For a country like Thailand, the development of a smart city is crucial, especially since the urgent national aim is to build smart cities to reduce inequality and spur growth across the board. They have done so with their first Smart City at Bang Chang with a focus to install and deploy a 5G network. This pilot project is the cornerstone for Thailand’s transition from a smart city to a smart nation. They are now looking to expand their smart city initiative and take this to the next level.
According to a report by Bloomberg, Thailand is planning to build a US$37 billion smart city in an industrial hub close to Bangkok. This project has already attracted billions of dollars in investment commitments from major international players in the automotive, robotics, healthcare, and logistics industries.
A commission led by Thailand’s Prime Minister Prayuth Chan-Ocha authorized a master plan to create the city in the Huai Yai subdistrict of Chonburi province, about 160 kilometers southeast of Bangkok. According to officials, the yet-to-be-named metropolis will cover 2,340 hectares of land and cost 1.34 trillion baht (US$37 billion) over ten years.
For Kanit Sangsubhan, secretary-general of Thailand’s Eastern Economic Corridor, the project will have five business centers that businesses can rent out as commercial spaces. These will include a hub that will house regional corporate headquarters of businesses, a financial center, and places for precision medicine, global research and development, and emerging industries like clean energy and 5G technology.
A ‘Liveable’ smart city
The concept of a smart city is not new, but it has been gaining popularity across cities worldwide. Many planners have suggested smart technology as a solution because many estimates show that population expansion in metropolitan areas would only continue and lead to more environmental-related difficulties.
Big data, AI, and the IoT are among the technology-driven solutions that cities are developing or implementing more frequently to address urban issues like traffic and air pollution, as well as to streamline public services and increase energy efficiency.
In Thailand, by 2032, the new city’s residential quarter will be able to house 350,000 residents and create 200,000 direct employment, according to Kanit. Most of the residents will work in the industrial sector, which is anticipated to attract investments totaling roughly 2.2 trillion baht over the following five years, he said.
Kanit claimed that this initiative will make the new city both a livable and functional business hub for the next generation. “We created this new project to compensate for the income Thailand lost during the pandemic,” he added.
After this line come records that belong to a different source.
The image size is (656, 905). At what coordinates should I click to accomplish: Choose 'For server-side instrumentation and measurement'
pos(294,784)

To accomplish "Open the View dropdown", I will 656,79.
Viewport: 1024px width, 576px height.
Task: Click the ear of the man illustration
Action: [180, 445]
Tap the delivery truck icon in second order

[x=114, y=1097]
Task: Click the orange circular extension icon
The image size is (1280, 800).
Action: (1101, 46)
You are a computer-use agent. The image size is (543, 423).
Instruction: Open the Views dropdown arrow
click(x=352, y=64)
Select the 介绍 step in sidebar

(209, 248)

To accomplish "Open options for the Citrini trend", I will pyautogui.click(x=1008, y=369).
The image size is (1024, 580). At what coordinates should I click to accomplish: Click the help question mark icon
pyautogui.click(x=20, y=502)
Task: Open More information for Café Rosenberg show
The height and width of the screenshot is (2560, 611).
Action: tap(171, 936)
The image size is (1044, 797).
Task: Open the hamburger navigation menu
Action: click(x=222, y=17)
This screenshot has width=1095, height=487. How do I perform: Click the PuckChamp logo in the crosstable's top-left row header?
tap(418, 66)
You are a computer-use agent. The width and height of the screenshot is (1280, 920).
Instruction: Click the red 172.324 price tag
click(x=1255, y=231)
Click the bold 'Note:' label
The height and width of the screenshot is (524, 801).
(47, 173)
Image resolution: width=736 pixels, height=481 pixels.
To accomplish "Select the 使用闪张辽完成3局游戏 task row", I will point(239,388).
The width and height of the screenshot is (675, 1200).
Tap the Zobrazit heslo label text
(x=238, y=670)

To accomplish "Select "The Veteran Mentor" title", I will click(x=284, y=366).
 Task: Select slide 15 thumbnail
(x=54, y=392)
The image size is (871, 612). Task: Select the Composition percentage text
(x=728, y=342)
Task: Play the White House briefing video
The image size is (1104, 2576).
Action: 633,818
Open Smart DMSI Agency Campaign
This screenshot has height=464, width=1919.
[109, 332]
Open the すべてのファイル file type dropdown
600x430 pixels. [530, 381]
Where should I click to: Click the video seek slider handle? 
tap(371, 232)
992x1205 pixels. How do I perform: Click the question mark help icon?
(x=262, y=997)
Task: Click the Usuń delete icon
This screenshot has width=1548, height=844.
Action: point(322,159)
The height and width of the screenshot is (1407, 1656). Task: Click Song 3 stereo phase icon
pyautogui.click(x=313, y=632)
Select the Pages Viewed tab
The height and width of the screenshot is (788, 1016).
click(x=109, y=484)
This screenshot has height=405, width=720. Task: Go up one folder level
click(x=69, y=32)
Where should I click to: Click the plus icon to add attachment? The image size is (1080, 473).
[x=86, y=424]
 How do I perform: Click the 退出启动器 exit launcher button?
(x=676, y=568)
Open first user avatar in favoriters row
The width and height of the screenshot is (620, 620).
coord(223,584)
The government also stated that the new city and its commercial hubs will increase Thailand’s gross domestic product by an estimated two trillion baht in ten years and that the value of its assets after a 50-year concession period will increase fivefold.
The Eastern Economic Corridor, a project that aims to urbanize, stimulate sophisticated industries, and build infrastructure, has been hailed by Prayuth’s government as a way to speed up the country’s economic growth, which lags behind that of its neighbors like Indonesia and Vietnam.